You see, no special object 0 here. It would look something like this
 00 00 00 FF FF # Object 0. Type 0 (member of linked list of free objects), generation nr. 65535
Comment 6 Albert Astals Cid 2018-06-24 23:02:32 UTC
I think the important question is, does Adobe Reader let you save stuff in that broken file? If so we should try to do the same, and if we can't make it happen i guess we'd need some kind of visual warning (we have one in the command line when saving fails, but that's hardly enough)
Comment 7 Tobias Deiminger 2018-06-25 21:05:41 UTC
(In reply to Albert Astals Cid from comment #6)
> I think the important question is, does Adobe Reader let you save stuff in
> that broken file?
Yes, Adobe Reader can save annotations in '1_PDFsam_Untitled 1.pdf'. Okular can view the saved file afterwards. Details see below.

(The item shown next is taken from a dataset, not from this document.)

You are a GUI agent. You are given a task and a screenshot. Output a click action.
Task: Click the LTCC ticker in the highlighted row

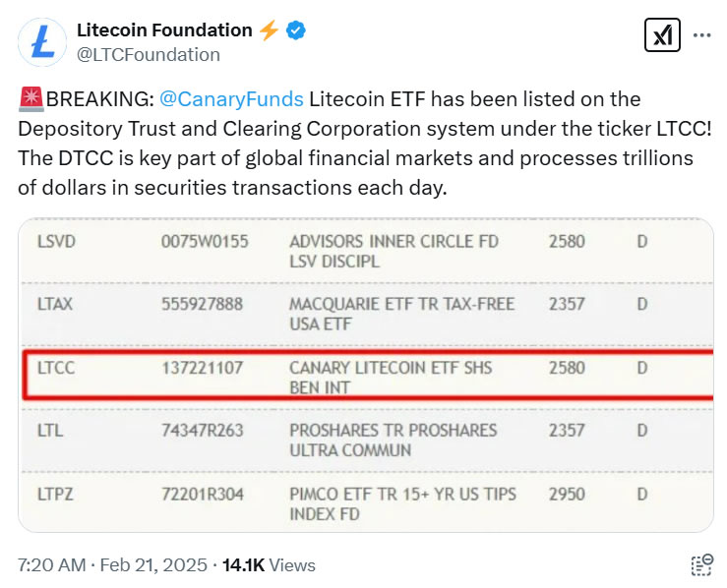coord(55,368)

> If so we should try to do the same, and if we can't make
> it happen i guess we'd need some kind of visual warning (we have one in the
> command line when saving fails, but that's hardly enough)
Nothing is impossible:) I'd take it as learning story, with open end and no guarantees. As this may take a looooong time, let's better add the visual warning as interim solution. Or are there some experienced poppler guys out there to join? 

Some details.

On full rewrite ("Save As..."), Adobe Reader created a new XRef stream for objects 0..13. So there was an object 0 after save.

On incremental update ("Save"), Adobe Reader instead added a new XRef stream with /Index[2 2 6 1 18 11] to the end of the file.
The original XRef stream with /Index [1 17] was preserved. In that case there was still no object 0 after save.

The content of the full rewrite XRef looked as follows
$ dd if='1_PDFsam_Untitled 1.pdf' ibs=1 skip=12306 count=52 | ./unpredict_png.py | hexdump -e '4/1 " %02X" "\n"'
 00 00 00 00 # obj 0 free, next free object = 0, use gen 0 if reused
 01 1D FB 00
 01 20 D8 00
 01 2D 8A 00
 01 2E 59 00
 01 2F 3E 00
 02 00 01 00
 02 00 01 01
 02 00 01 02
 02 00 01 03
 02 00 03 00
 02 00 03 01
 02 00 03 02
 02 00 04 00

Adobe saves the stream with /DecodeParms<</Columns 4/Predictor 12>> /Filter/FlateDecode.
So to analyze it, one has to decode and unpredict the PNG prediction first. I used this quick and dirty python script:

Listing unpredict_png.py

#!/usr/bin/python3
import zlib
import sys
predicted = zlib.decompress(sys.stdin.buffer.read())
rows = [predicted[i+1:i+5] for i in range(0, len(predicted), 5)]
prev = bytearray(4)
for row in range(len(rows)):
    for byte in range(len(rows[row])):
        prev[byte] = (rows[row][byte] + prev[byte]) & 0xFF
    sys.stdout.buffer.write(prev)
Comment 8 Tobias Deiminger 2018-06-27 21:33:55 UTC
(In reply to Tobias Deiminger from comment #7)
> guarantees. As this may take a looooong time, let's better add the visual
> warning as interim solution.
Probably it's not that bad, here's a poppler patch: https://bugs.freedesktop.org/show_bug.cgi?id=107057
It's sufficient to fix the bug, if approach is valid.

Another related poppler issue would be to support XRef streams, and discovery of objects inside object streams in XRef::constructXRef. I did some experiments, partially working, but it's more difficult and I'm not sure if it's worth the while.
Comment 9 Albert Astals Cid 2018-11-21 22:32:25 UTC
I'm going to close assuming that https://gitlab.freedesktop.org/poppler/poppler/issues/139 fixed it. 

Tobias please complain if it isn't correct.